Stovetop Double-Stack Cheeseburgers

Want a great burger cooked on the stovetop? These double-stacked cheeseburgers are what your cravings desire: thin, tender patties, melty cheese, and a generous amount of secret sauce. Don’t forget a napkin!

In the summertime, I like nothing more than grilling some burgers outside with friends and family, but you shouldn’t have to wait for warmer weather to get your burger fix in.

These stovetop burgers can be made any time of the year, and I love them so much that I crave them even when the grill is an option!


These burgers are very different from my standard grilled burger. When I grill a burger, I keep the patties thicker and really let the grill do its thing. These stovetop burgers are closer to what many Americans think of as a fast food burger, except the absolute best version of that!

The signature quality of these burgers is a thinner patty that cooks in a ripping hot skillet in just a few minutes.

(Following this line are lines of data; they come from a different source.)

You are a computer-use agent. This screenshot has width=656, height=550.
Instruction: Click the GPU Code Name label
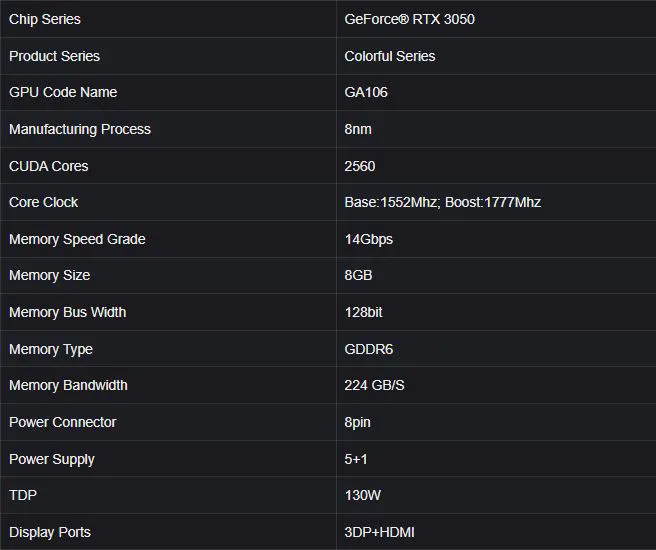pos(63,92)
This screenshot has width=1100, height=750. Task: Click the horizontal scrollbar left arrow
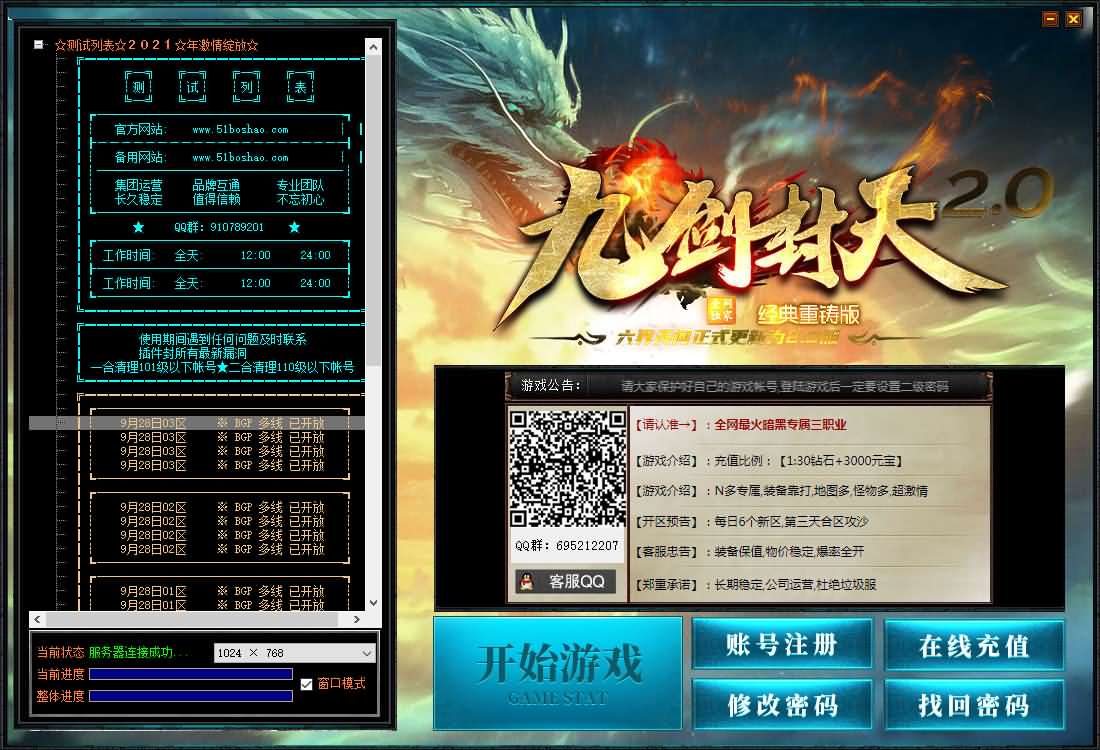[x=38, y=619]

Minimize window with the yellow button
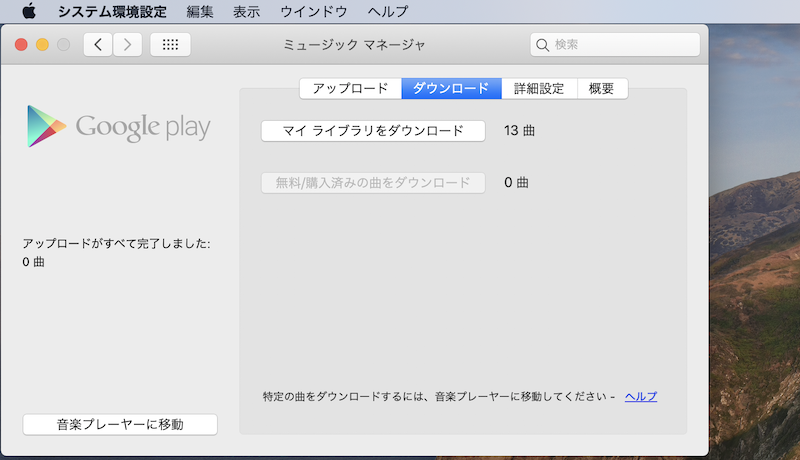[42, 44]
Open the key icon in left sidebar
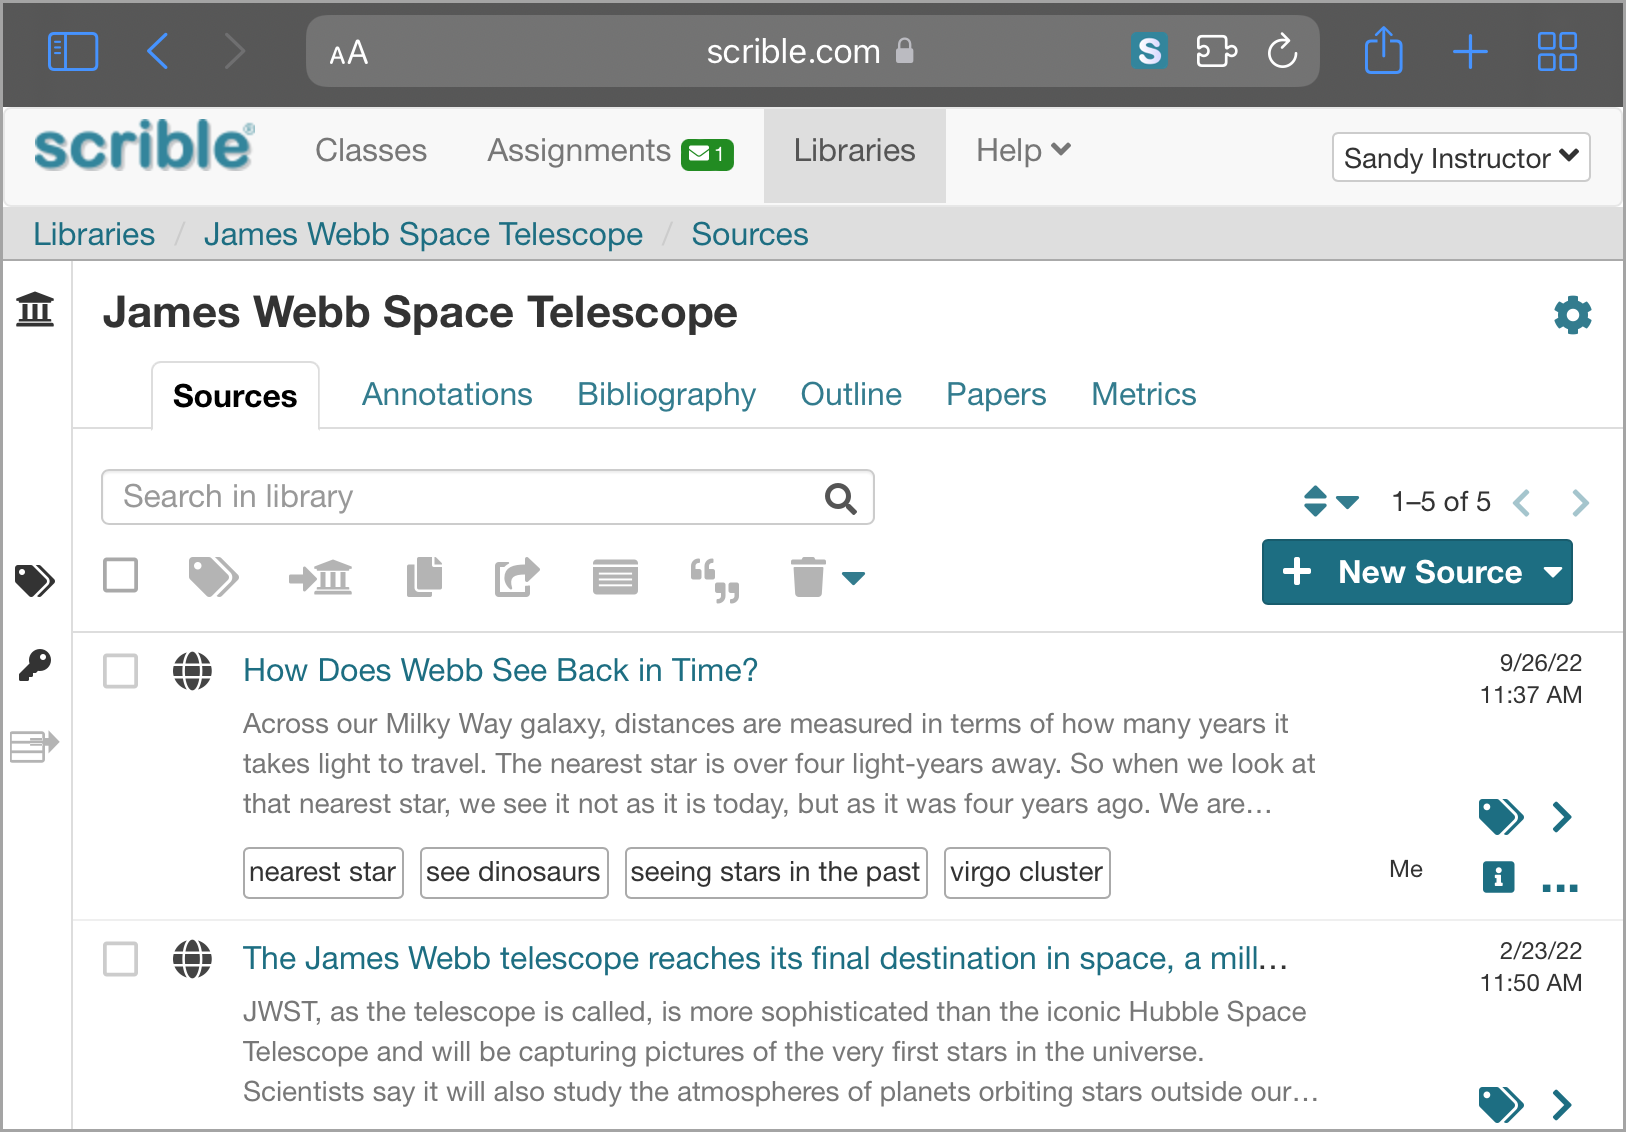 [x=35, y=665]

You can do either a double burger or a single (I make the singles slightly thicker), and obviously you need cheese.

The resulting burger is pretty close to many popular fast casual burger joints (think In-N-Out or Smashburger), but you can make it at home!

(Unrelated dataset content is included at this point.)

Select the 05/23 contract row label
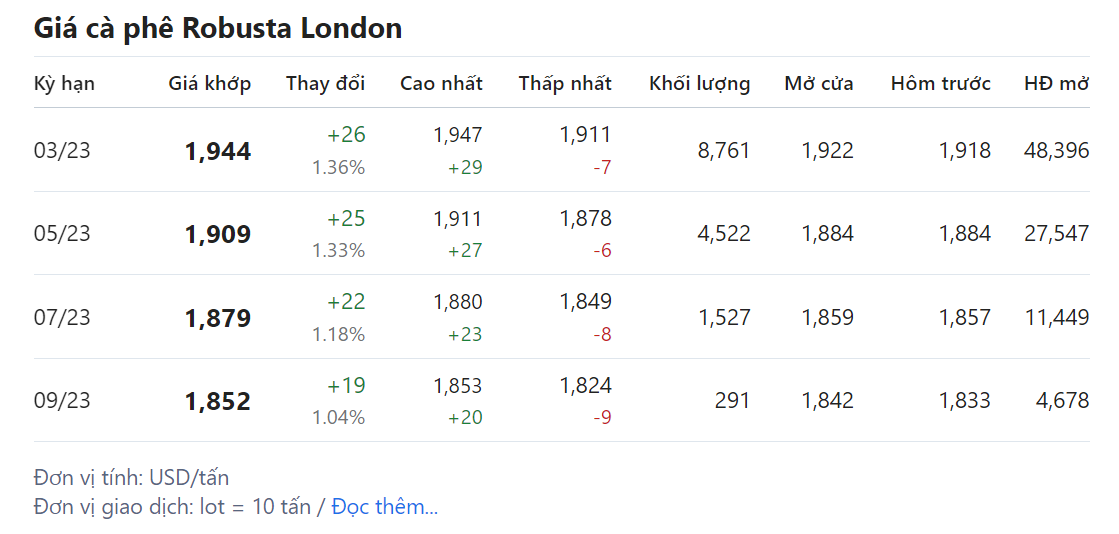 (x=62, y=233)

To make sure you get evenly-sized patties, I recommend actually weighing the ground beef. Ultimately, it’s up to you what size you make the patties, but here are my rough guidelines:

  • If I’m making a single burger, the smallest I’ll go on my patty is four ounces (think quarter pounder). Usually, I’ll add a bit to that just to make the burger a bit thicker, so I shoot for a five- to six-ounce patty if I’m making a single.
  • If I’m making a double cheeseburger, I’ll go the opposite direction. I shoot for two very thin three-ounce patties. When sandwiched together with cheese, it isn’t much more beef than a single patty, but has a much different texture. Because of the thin patties and double cheese layer, it feels much more substantial when taking a bite.

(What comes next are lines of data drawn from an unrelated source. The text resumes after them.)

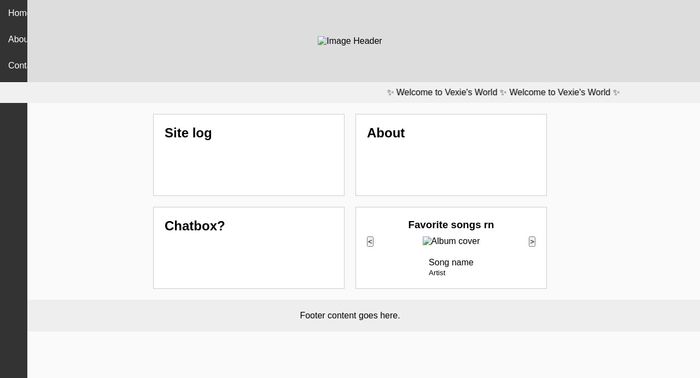Click the Image Header alt text
The image size is (700, 378).
[354, 41]
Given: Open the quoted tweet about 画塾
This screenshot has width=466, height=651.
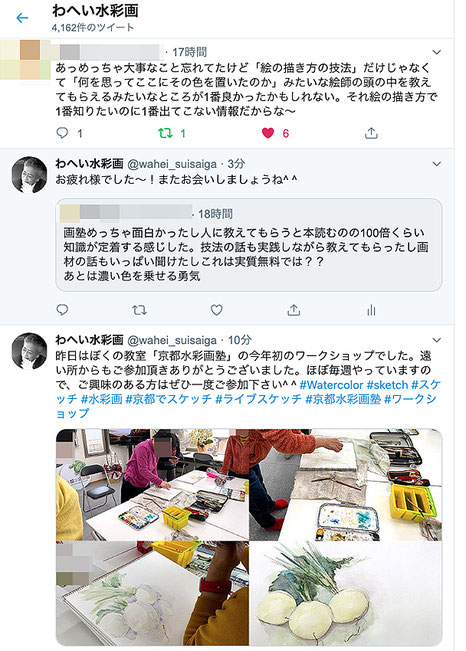Looking at the screenshot, I should coord(249,245).
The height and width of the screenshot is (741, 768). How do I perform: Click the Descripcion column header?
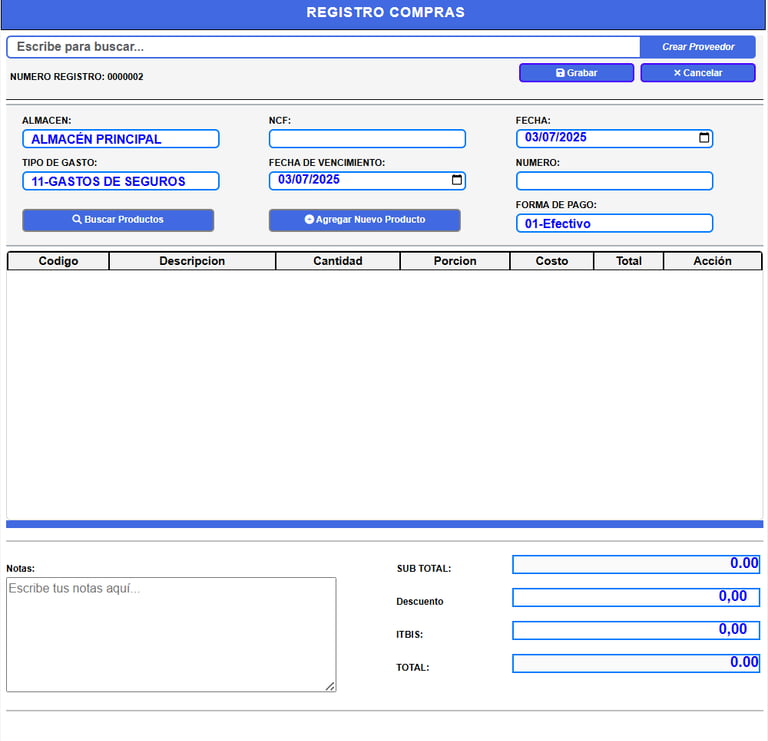192,261
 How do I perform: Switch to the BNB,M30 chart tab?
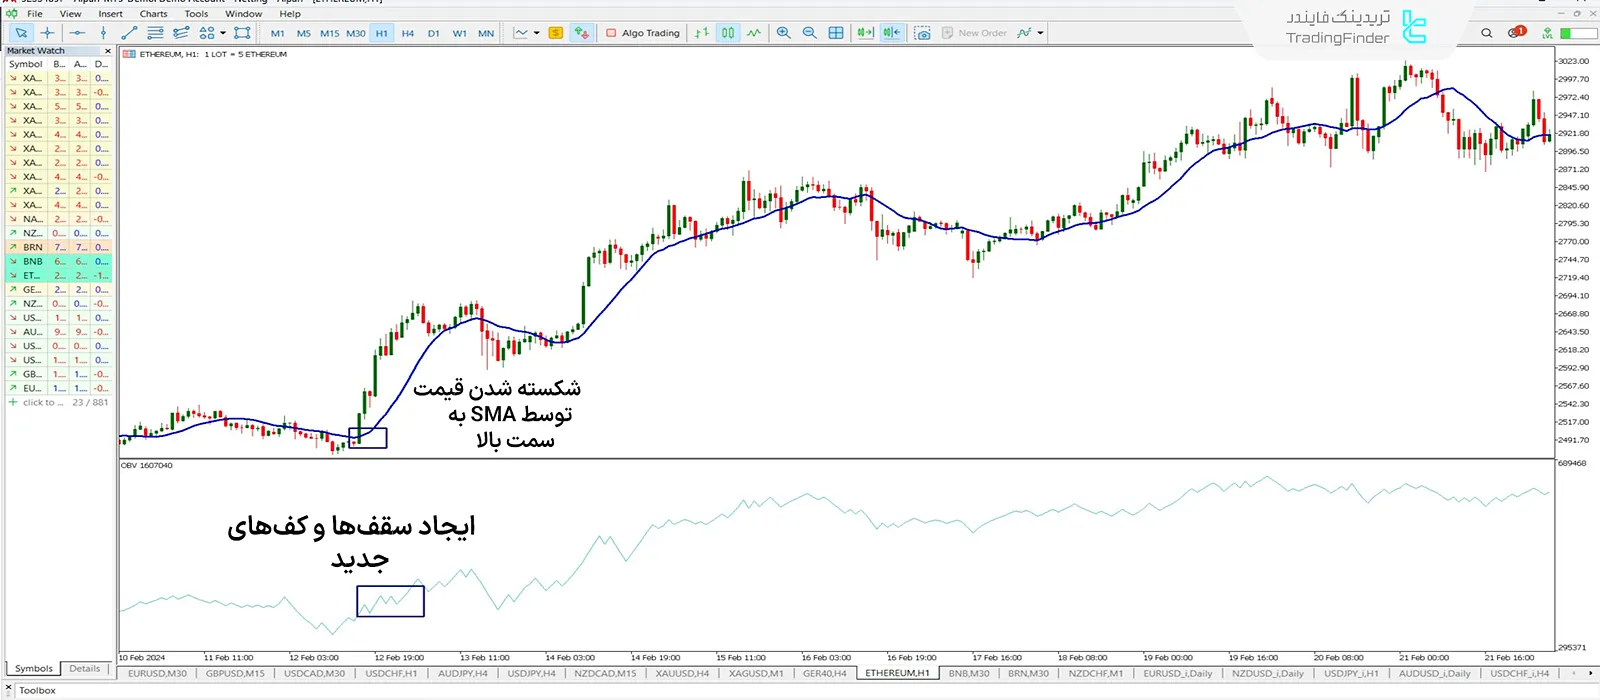968,674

The trick to making these burgers is that you actually don’t shape the patties until the beef is cooking. That keeps the beef mixture light and not too compressed. It also makes for easier prep.

Once you have your beef portions weighed out (you can eyeball them if you want—but I’m a stickler for weighing them), set a large cast iron pan over medium-high heat and let it get hot. Add a drizzle of oil and then add the beef portions one at a time.

As soon as the beef hits the pan and starts to sizzle, cover it with a piece of foil and press it down with a second smaller pan or skillet to flatten it out. Once your burger is pressed, you can remove the foil and move on to the next one! You want an even, thin patty that ideally is larger than your bun, because the patty will shrink a good amount as it cooks.

Repeat with all your patties. You can probably fit four patties in one skillet at a time. Once all your patties are pressed, season them liberally with salt and pepper, and a bit of garlic powder, if you like.

Smaller double-sized patties will need to cook for two minutes, while larger, single-sized patties need to cook for three to four minutes. Then flip them and cheese them, and they will be ready for the table in another two to three minutes of cooking.


I love a good burger sauce, and this one is about as good as it gets. You don’t need to overcomplicate this. It’s mayo, ketchup, and relish. Stir it up, and slather it.

Most people, in my experience, don’t use enough sauce. It should be messy!


I think this burger is pretty great in its classic form, but if you wanted to experiment, there is nothing wrong with that.

You could add bacon, mushrooms, or caramelized onions, or experiment with other cheeses. For my money, American cheese is as good as it gets on a burger like this, though!